▶ _WHAT YOU ARE ASKED TO DO_: Please rewrite the data from the line containing "Click the search" through the line containing "Where should I click to: Click", replacing "snapshot" with "checkpoint" and leaving everything else unchanged.

▶ _AVAILABLE DATA_:

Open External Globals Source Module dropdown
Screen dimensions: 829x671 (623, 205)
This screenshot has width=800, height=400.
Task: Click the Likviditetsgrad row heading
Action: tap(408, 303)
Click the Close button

---

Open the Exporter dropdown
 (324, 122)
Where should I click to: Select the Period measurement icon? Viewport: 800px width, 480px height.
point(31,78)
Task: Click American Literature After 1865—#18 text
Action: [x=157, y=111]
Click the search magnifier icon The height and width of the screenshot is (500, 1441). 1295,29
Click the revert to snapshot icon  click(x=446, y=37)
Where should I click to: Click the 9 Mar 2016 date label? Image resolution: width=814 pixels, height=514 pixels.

▶ _WRITTEN RESPONSE_:
Click the search magnifier icon The height and width of the screenshot is (500, 1441). 1295,29
Click the revert to checkpoint icon  click(x=446, y=37)
Where should I click to: Click the 9 Mar 2016 date label? Image resolution: width=814 pixels, height=514 pixels.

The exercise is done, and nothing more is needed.